In principal, it is fairly simple: represent a problem’s possible solutions in a genetic way, with each “solution” behaving as an individual, select the individuals that perform the best, combine their “genetic material” and repeat. After several generations you’ll have a set of star performers.

In the DIOGENES algorithm, the mapping between one task and one processor is the equivalent of a “gene” and is free to “mutate.”

“At the beginning of the algorithm the mapping is random,” says Cristea. “Using crossover [swapping bits of genetic material between two chromosomes] and mutation, we change the mapping between task and processor.”

How fit is your function? 

To measure the success of individuals in the population, a “fitness function” selects those solutions that run the jobs faster while consuming fewer resources. In seconds, the genetic algorithm can create a map showing the optimum way to organize a set of jobs.

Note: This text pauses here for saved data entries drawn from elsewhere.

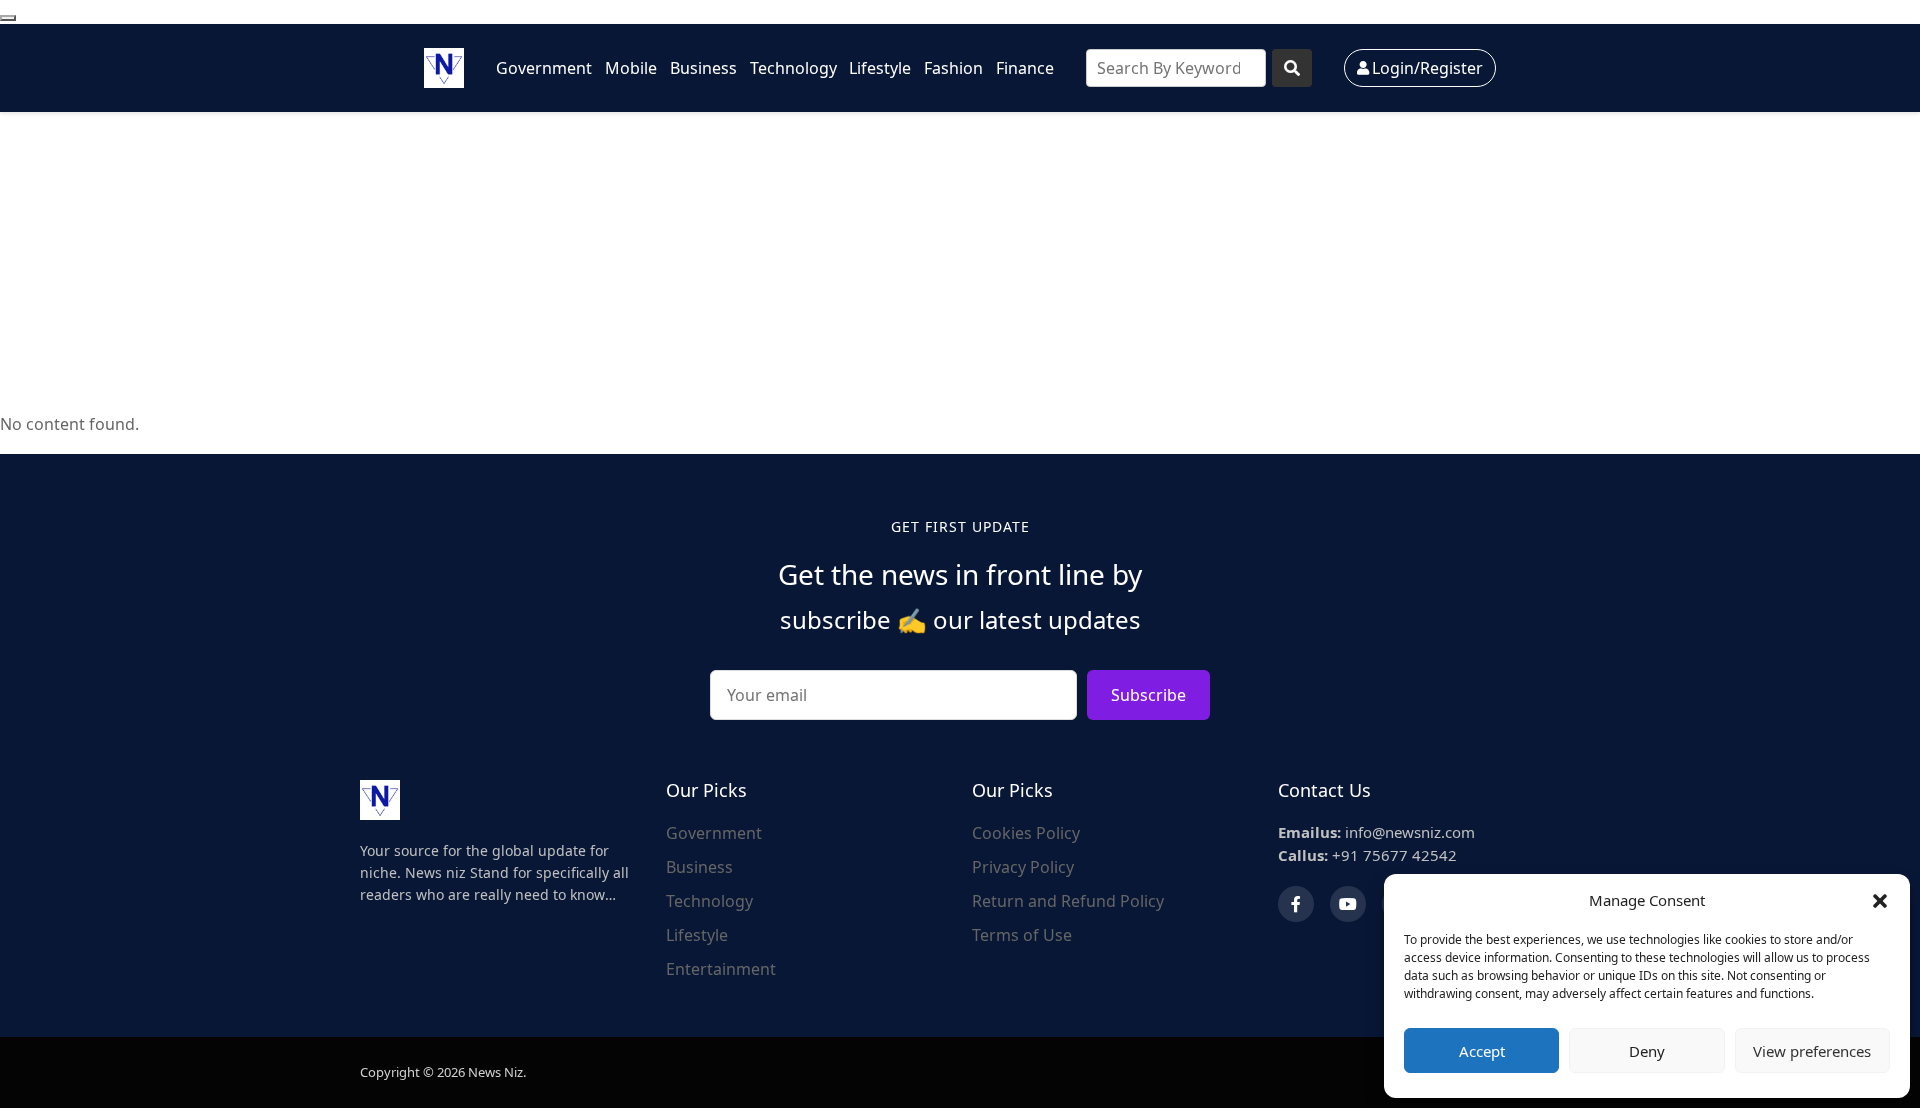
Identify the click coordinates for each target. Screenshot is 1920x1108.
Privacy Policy (1023, 867)
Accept (1482, 1051)
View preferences (1812, 1051)
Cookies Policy (1026, 833)
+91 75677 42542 (1367, 855)
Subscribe (1148, 695)
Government (544, 68)
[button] (1880, 900)
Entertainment (721, 969)
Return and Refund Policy (1068, 901)
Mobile (631, 68)
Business (703, 68)
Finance (1025, 68)
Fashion (953, 68)
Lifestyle (880, 68)
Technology (793, 68)
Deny (1647, 1051)
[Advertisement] (960, 262)
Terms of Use (1022, 935)
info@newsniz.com (1376, 832)
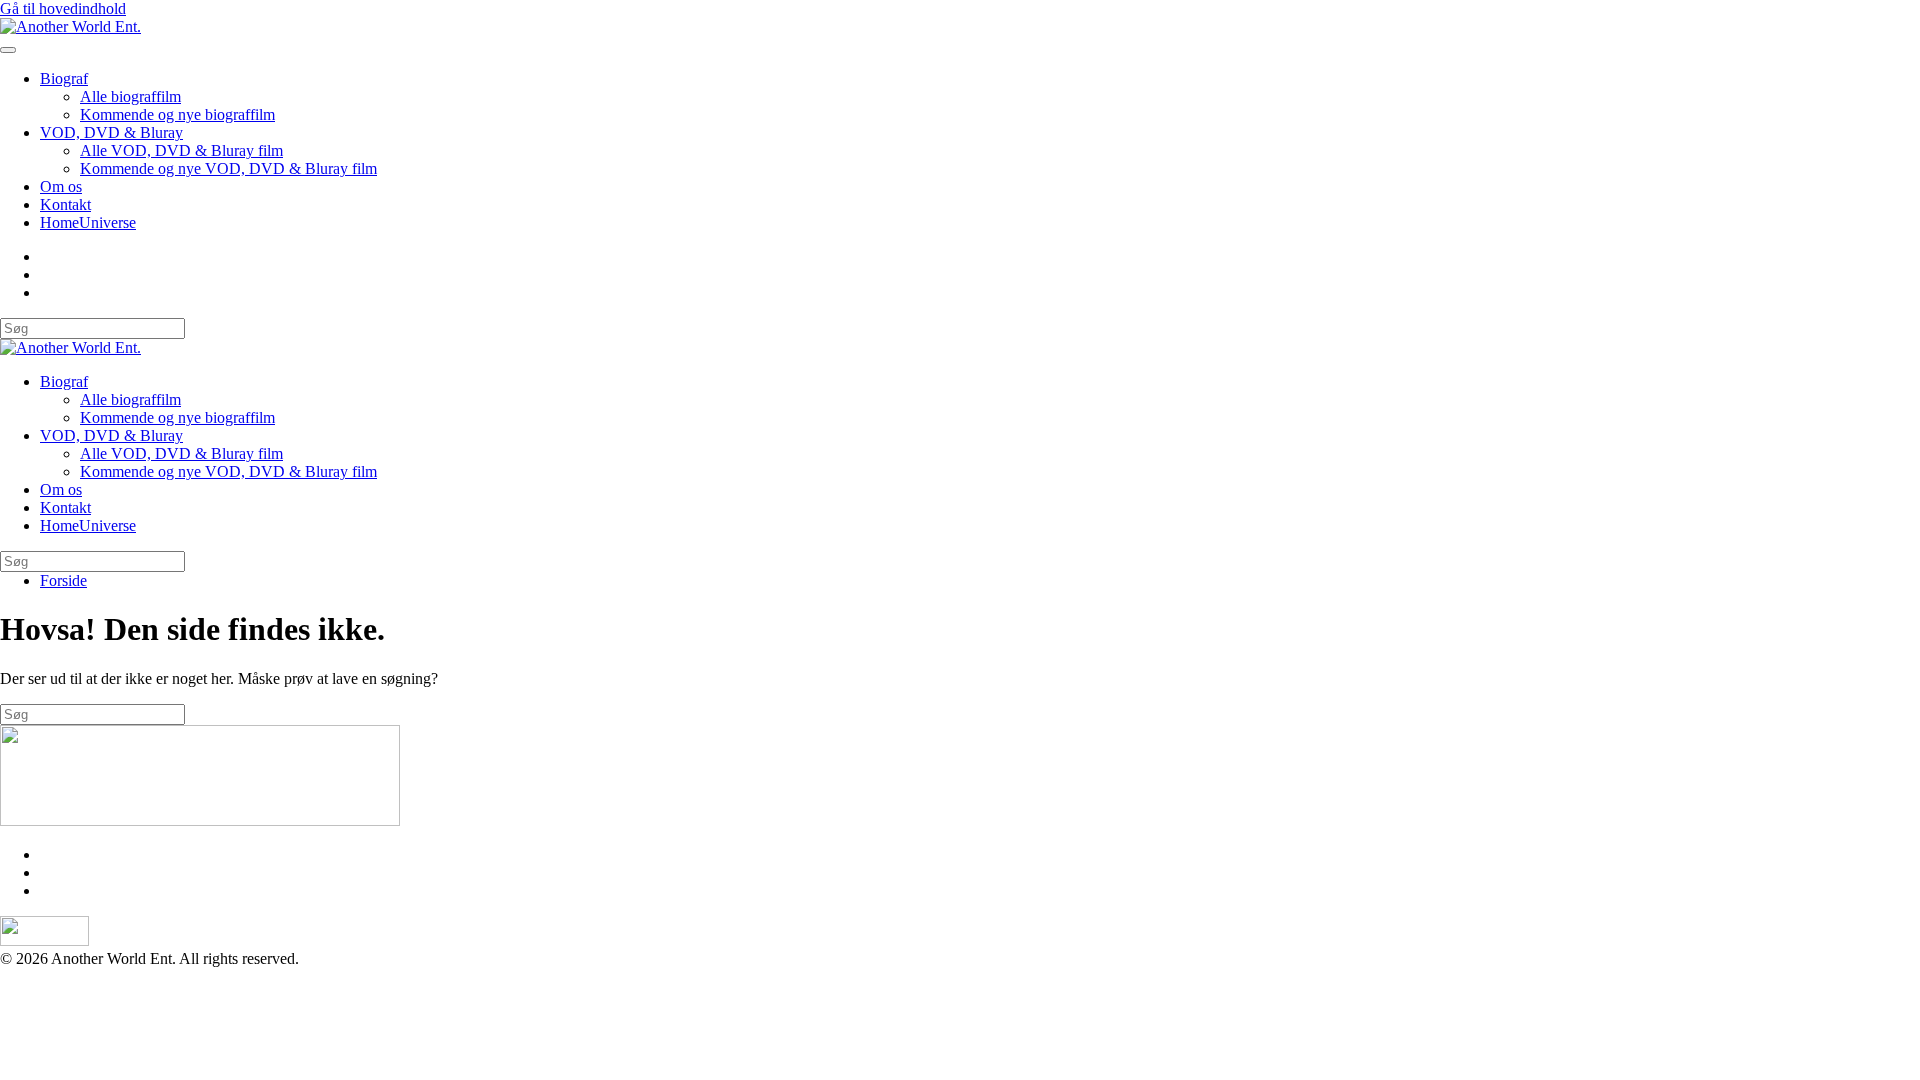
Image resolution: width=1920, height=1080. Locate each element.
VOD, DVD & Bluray (111, 132)
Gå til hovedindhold (63, 8)
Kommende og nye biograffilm (177, 114)
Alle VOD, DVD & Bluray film (181, 150)
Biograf (64, 78)
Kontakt (65, 204)
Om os (61, 186)
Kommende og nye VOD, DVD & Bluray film (228, 168)
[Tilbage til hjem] (70, 26)
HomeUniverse (88, 222)
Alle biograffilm (130, 96)
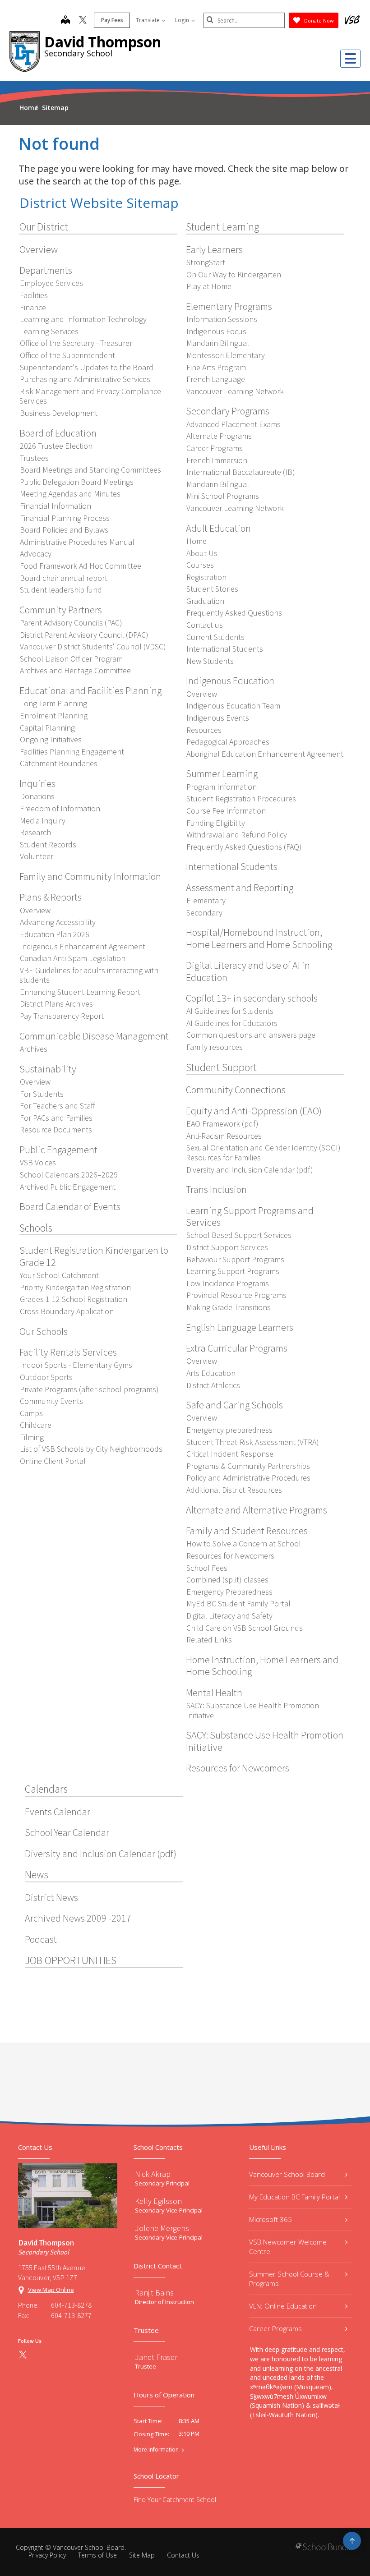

Finding a good fitness function, says Pop, is the most difficult part of the process. The function’s role is demanding: it must complete some tasks before others can begin, properly conserve the balance between time and resource consumption, manage very complicated schedules and guard against rapid convergence to non-ideal solutions. Pop and Cristea are pleased, however, with their fitness function and say schedules mapped using DIOGENES reduce job execution time by an average of five to six percent when compared with schedules created using other genetic algorithm schedulers.

DIOGENES and similar algorithms are likely to be the way of the scheduling future. Cristea says scheduling calculations run using other, non-genetic, algorithms are enormously sluggish in comparison:

“For a normal algorithm finding a schedule for, say, 100 tasks can take one to two minutes. But with genetic algorithms you can reach a solution in one or two seconds,” says Cristea.

Waiting an extra minute? Who has the time for that?

DIOGENES is currently scheduling jobs for several Romanian National Grids, including MedioGRID and GridMOSI. In January 2008, it was also put into production on SEE-GRID. By May 2008, the team hopes to offer the algorithm on the Enabling Grids for E-sciencE e-infrastructure.